In support of his argument, Mr. Tatum also notes that “X-rays” – one of the procedures cited
in DC 7528 – are commonly used to diagnose a problem and are not necessarily intended to eradicate or halt the progress of cancer. He therefore reasons that the cessation of treatment under DC 7528 is not limited to treatment for cancer; rather, it also includes treatment for residuals of cancer.
Similarly, he argues that “other therapeutic procedure,” as used in DC 7528, necessarily refers to
something other than chemotherapy or surgery for the treatment of cancer, and thus, he asserts it
refers to subsequent treatment for the residuals of cancer or residuals of the cancer treatment.

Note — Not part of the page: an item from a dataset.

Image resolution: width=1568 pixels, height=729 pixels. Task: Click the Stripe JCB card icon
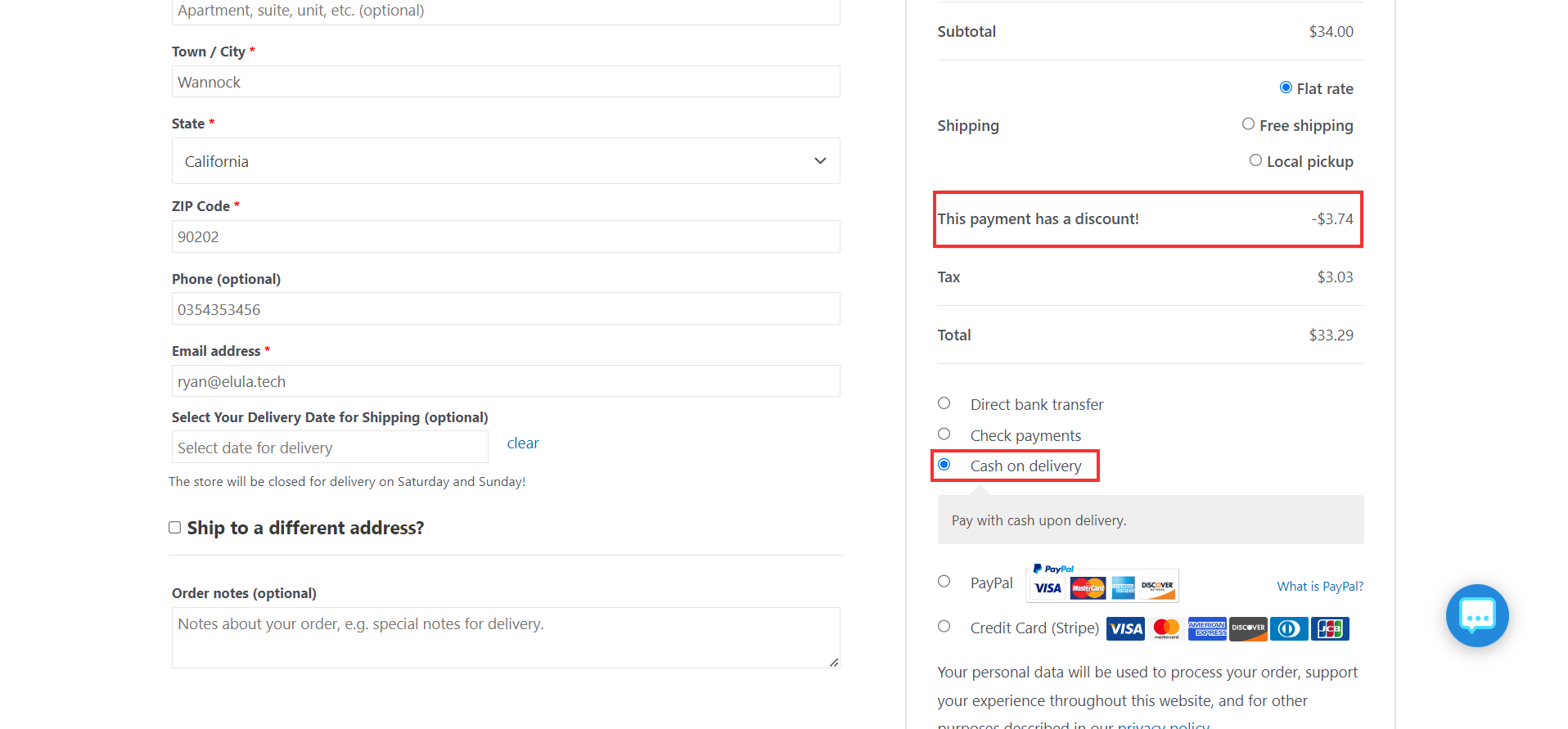pos(1330,628)
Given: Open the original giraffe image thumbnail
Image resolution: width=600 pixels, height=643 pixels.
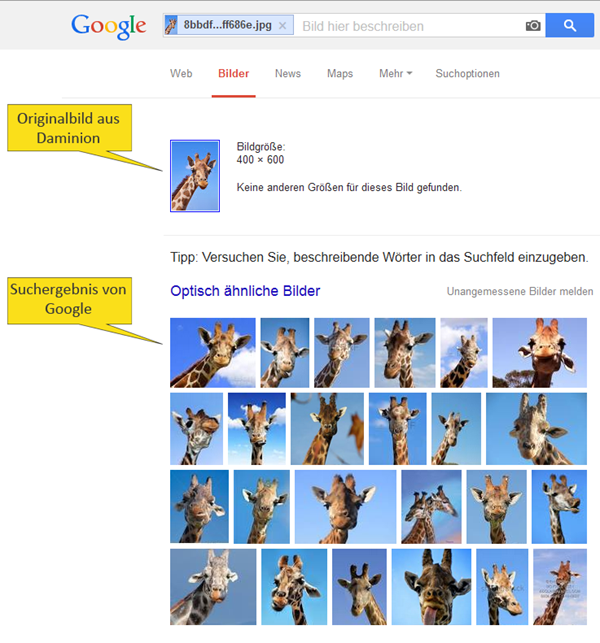Looking at the screenshot, I should click(x=195, y=176).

Additionally, Mr. Tatum argues that he notified the Board that his records appeared
incomplete and he contends that the Secretary only requested records for 2001 from Mr. Tatum’s
physician. He contends that all of his records were necessary in order to determine the date treatment ceased. He further argues that the August 2002 and May 2006 VA examination reports relied on by the Board were inadequate because the examiners did not review his medical records. Further, in the event his claim is remanded, he alleges that the Board member in charge of his case is hostile toward him, and any remand should be assigned to another Board member.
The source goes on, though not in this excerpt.